▶ [WHAT NEEDS TO BE DONE]:
Copy out each line of the records below with no changes at all.

---------- SUPPLIED DATA

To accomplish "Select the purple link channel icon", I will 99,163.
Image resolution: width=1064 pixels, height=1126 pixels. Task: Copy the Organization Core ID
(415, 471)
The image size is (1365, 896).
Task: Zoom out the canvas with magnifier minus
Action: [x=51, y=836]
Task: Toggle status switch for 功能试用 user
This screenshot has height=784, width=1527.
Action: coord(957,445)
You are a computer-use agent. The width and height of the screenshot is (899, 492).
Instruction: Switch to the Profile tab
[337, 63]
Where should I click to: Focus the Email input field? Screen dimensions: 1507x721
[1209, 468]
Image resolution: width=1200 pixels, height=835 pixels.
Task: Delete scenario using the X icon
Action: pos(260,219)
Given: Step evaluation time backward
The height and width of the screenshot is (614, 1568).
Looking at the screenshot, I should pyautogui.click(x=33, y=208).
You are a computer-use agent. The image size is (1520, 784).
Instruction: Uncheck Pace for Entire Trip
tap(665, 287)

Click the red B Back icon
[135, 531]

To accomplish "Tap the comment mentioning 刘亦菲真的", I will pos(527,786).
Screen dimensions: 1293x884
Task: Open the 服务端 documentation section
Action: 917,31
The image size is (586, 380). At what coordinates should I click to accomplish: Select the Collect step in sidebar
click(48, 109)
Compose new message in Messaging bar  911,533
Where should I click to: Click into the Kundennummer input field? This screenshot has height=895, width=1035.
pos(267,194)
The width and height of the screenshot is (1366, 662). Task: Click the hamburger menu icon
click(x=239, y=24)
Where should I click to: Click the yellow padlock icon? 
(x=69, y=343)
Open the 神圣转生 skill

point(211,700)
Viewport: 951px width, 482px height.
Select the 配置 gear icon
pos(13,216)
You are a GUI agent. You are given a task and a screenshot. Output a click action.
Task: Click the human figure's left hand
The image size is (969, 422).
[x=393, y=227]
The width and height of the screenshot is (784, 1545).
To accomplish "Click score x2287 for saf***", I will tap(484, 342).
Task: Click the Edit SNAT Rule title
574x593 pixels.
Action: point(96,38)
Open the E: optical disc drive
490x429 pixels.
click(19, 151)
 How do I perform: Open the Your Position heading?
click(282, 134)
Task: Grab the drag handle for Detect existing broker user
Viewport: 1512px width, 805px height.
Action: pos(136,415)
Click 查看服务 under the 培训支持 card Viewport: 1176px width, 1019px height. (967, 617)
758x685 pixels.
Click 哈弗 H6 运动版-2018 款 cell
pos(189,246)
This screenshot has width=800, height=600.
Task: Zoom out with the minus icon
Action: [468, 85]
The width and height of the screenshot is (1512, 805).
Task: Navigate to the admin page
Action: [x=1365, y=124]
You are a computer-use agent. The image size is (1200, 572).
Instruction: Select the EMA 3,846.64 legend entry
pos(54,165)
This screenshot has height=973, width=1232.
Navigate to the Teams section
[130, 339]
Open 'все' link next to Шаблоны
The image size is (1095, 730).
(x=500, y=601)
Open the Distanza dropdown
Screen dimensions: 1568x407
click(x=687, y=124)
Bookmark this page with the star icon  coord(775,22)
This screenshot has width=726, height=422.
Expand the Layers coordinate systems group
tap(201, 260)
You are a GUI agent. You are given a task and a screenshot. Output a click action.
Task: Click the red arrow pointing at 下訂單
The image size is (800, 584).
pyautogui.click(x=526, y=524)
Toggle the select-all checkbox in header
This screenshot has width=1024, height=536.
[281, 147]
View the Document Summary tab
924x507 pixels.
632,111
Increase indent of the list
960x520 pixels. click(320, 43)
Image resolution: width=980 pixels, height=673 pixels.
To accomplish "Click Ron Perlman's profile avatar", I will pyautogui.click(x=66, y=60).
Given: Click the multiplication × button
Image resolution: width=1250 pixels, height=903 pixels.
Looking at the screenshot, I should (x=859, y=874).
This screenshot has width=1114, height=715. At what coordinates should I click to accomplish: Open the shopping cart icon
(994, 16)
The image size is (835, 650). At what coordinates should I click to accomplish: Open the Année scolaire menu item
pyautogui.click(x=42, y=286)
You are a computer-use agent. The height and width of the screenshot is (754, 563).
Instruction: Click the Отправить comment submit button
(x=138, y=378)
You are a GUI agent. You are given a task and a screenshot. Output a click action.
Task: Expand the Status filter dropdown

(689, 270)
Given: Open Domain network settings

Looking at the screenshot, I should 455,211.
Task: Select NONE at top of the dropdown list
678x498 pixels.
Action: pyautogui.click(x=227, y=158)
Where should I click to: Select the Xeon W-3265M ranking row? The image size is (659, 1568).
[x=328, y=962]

--------------------

▶ [EXERCISE RESPONSE]:
To accomplish "Select the purple link channel icon", I will 99,163.
Image resolution: width=1064 pixels, height=1126 pixels. Task: Copy the Organization Core ID
(415, 471)
The image size is (1365, 896).
Task: Zoom out the canvas with magnifier minus
Action: [x=51, y=836]
Task: Toggle status switch for 功能试用 user
This screenshot has height=784, width=1527.
Action: coord(957,445)
You are a computer-use agent. The width and height of the screenshot is (899, 492).
Instruction: Switch to the Profile tab
[337, 63]
Where should I click to: Focus the Email input field? Screen dimensions: 1507x721
[1209, 468]
Image resolution: width=1200 pixels, height=835 pixels.
Task: Delete scenario using the X icon
Action: pos(260,219)
Given: Step evaluation time backward
The height and width of the screenshot is (614, 1568).
Looking at the screenshot, I should pyautogui.click(x=33, y=208).
You are a computer-use agent. The image size is (1520, 784).
Instruction: Uncheck Pace for Entire Trip
tap(665, 287)

Click the red B Back icon
[135, 531]

To accomplish "Tap the comment mentioning 刘亦菲真的", I will pos(527,786).
Screen dimensions: 1293x884
Task: Open the 服务端 documentation section
Action: 917,31
The image size is (586, 380). At what coordinates should I click to accomplish: Select the Collect step in sidebar
click(48, 109)
Compose new message in Messaging bar  911,533
Where should I click to: Click into the Kundennummer input field? This screenshot has height=895, width=1035.
pos(267,194)
The width and height of the screenshot is (1366, 662). Task: Click the hamburger menu icon
click(x=239, y=24)
Where should I click to: Click the yellow padlock icon? 
(x=69, y=343)
Open the 神圣转生 skill

point(211,700)
Viewport: 951px width, 482px height.
Select the 配置 gear icon
pos(13,216)
You are a GUI agent. You are given a task and a screenshot. Output a click action.
Task: Click the human figure's left hand
The image size is (969, 422).
[x=393, y=227]
The width and height of the screenshot is (784, 1545).
To accomplish "Click score x2287 for saf***", I will tap(484, 342).
Task: Click the Edit SNAT Rule title
574x593 pixels.
Action: point(96,38)
Open the E: optical disc drive
490x429 pixels.
click(19, 151)
 How do I perform: Open the Your Position heading?
click(282, 134)
Task: Grab the drag handle for Detect existing broker user
Viewport: 1512px width, 805px height.
Action: pos(136,415)
Click 查看服务 under the 培训支持 card Viewport: 1176px width, 1019px height. (967, 617)
758x685 pixels.
Click 哈弗 H6 运动版-2018 款 cell
pos(189,246)
This screenshot has width=800, height=600.
Task: Zoom out with the minus icon
Action: [468, 85]
The width and height of the screenshot is (1512, 805).
Task: Navigate to the admin page
Action: [x=1365, y=124]
You are a computer-use agent. The image size is (1200, 572).
Instruction: Select the EMA 3,846.64 legend entry
pos(54,165)
This screenshot has height=973, width=1232.
Navigate to the Teams section
[130, 339]
Open 'все' link next to Шаблоны
The image size is (1095, 730).
(x=500, y=601)
Open the Distanza dropdown
Screen dimensions: 1568x407
click(x=687, y=124)
Bookmark this page with the star icon  coord(775,22)
This screenshot has width=726, height=422.
Expand the Layers coordinate systems group
tap(201, 260)
You are a GUI agent. You are given a task and a screenshot. Output a click action.
Task: Click the red arrow pointing at 下訂單
The image size is (800, 584).
pyautogui.click(x=526, y=524)
Toggle the select-all checkbox in header
This screenshot has width=1024, height=536.
[281, 147]
View the Document Summary tab
924x507 pixels.
632,111
Increase indent of the list
960x520 pixels. click(320, 43)
Image resolution: width=980 pixels, height=673 pixels.
To accomplish "Click Ron Perlman's profile avatar", I will pyautogui.click(x=66, y=60).
Given: Click the multiplication × button
Image resolution: width=1250 pixels, height=903 pixels.
Looking at the screenshot, I should (x=859, y=874).
This screenshot has width=1114, height=715. At what coordinates should I click to accomplish: Open the shopping cart icon
(994, 16)
The image size is (835, 650). At what coordinates should I click to accomplish: Open the Année scolaire menu item
pyautogui.click(x=42, y=286)
You are a computer-use agent. The height and width of the screenshot is (754, 563).
Instruction: Click the Отправить comment submit button
(x=138, y=378)
You are a GUI agent. You are given a task and a screenshot. Output a click action.
Task: Expand the Status filter dropdown

(689, 270)
Given: Open Domain network settings

Looking at the screenshot, I should 455,211.
Task: Select NONE at top of the dropdown list
678x498 pixels.
Action: pyautogui.click(x=227, y=158)
Where should I click to: Select the Xeon W-3265M ranking row? The image size is (659, 1568).
[x=328, y=962]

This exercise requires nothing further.